* begin DATA SHOWN *
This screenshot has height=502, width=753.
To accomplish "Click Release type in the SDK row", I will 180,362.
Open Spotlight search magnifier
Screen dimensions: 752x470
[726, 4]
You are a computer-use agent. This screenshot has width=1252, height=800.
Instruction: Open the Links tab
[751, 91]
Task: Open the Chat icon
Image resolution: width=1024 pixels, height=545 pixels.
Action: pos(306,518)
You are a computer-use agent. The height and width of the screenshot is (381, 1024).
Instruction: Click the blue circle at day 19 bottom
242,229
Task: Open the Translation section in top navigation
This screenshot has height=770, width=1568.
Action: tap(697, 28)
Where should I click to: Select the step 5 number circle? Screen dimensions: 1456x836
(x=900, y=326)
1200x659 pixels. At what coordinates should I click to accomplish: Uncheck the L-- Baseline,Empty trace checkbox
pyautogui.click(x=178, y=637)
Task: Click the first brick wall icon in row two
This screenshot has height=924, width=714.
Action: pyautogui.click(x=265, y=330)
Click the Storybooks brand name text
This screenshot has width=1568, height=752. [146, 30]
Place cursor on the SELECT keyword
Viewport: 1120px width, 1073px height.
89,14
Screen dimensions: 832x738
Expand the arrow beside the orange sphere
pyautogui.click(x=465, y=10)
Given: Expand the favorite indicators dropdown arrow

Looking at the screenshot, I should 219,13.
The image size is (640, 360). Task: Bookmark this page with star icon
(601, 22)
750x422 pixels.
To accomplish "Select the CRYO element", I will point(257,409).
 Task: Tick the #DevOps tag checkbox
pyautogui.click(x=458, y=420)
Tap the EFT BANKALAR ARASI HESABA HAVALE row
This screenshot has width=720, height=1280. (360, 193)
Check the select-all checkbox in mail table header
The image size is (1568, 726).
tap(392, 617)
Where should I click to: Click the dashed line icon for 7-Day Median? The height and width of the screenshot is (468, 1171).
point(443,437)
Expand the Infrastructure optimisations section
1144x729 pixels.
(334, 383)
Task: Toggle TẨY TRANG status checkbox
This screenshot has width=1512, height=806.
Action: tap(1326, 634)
* end DATA SHOWN *
EXERCISE DETAILS → Reproduce the entries word for word, from the first line up to and including the line containing "I will point(257,409).".

RESPONSE TO THE EXERCISE →
This screenshot has height=502, width=753.
To accomplish "Click Release type in the SDK row", I will 180,362.
Open Spotlight search magnifier
Screen dimensions: 752x470
[726, 4]
You are a computer-use agent. This screenshot has width=1252, height=800.
Instruction: Open the Links tab
[751, 91]
Task: Open the Chat icon
Image resolution: width=1024 pixels, height=545 pixels.
Action: pos(306,518)
You are a computer-use agent. The height and width of the screenshot is (381, 1024).
Instruction: Click the blue circle at day 19 bottom
242,229
Task: Open the Translation section in top navigation
This screenshot has height=770, width=1568.
Action: tap(697, 28)
Where should I click to: Select the step 5 number circle? Screen dimensions: 1456x836
(x=900, y=326)
1200x659 pixels. At what coordinates should I click to accomplish: Uncheck the L-- Baseline,Empty trace checkbox
pyautogui.click(x=178, y=637)
Task: Click the first brick wall icon in row two
This screenshot has height=924, width=714.
Action: pyautogui.click(x=265, y=330)
Click the Storybooks brand name text
This screenshot has width=1568, height=752. [146, 30]
Place cursor on the SELECT keyword
Viewport: 1120px width, 1073px height.
89,14
Screen dimensions: 832x738
Expand the arrow beside the orange sphere
pyautogui.click(x=465, y=10)
Given: Expand the favorite indicators dropdown arrow

Looking at the screenshot, I should 219,13.
The image size is (640, 360). Task: Bookmark this page with star icon
(601, 22)
750x422 pixels.
To accomplish "Select the CRYO element", I will point(257,409).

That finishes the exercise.